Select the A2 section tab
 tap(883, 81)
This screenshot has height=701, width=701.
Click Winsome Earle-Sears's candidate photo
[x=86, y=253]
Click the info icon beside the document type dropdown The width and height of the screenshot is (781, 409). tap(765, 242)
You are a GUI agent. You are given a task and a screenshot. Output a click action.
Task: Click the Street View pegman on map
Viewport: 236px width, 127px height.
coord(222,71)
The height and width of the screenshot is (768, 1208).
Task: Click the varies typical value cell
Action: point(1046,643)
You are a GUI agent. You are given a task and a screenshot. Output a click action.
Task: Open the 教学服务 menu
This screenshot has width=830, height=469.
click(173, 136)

-- WHAT THE TASK ASKS --
What you return must be the line that contains "Task: Click the Street View pegman on map" followed by every remaining line of the material, all exactly as written and nothing more.

-- RESPONSE FOR THIS EXERCISE --
Task: Click the Street View pegman on map
Viewport: 236px width, 127px height.
coord(222,71)
The height and width of the screenshot is (768, 1208).
Task: Click the varies typical value cell
Action: point(1046,643)
You are a GUI agent. You are given a task and a screenshot. Output a click action.
Task: Open the 教学服务 menu
This screenshot has width=830, height=469.
click(173, 136)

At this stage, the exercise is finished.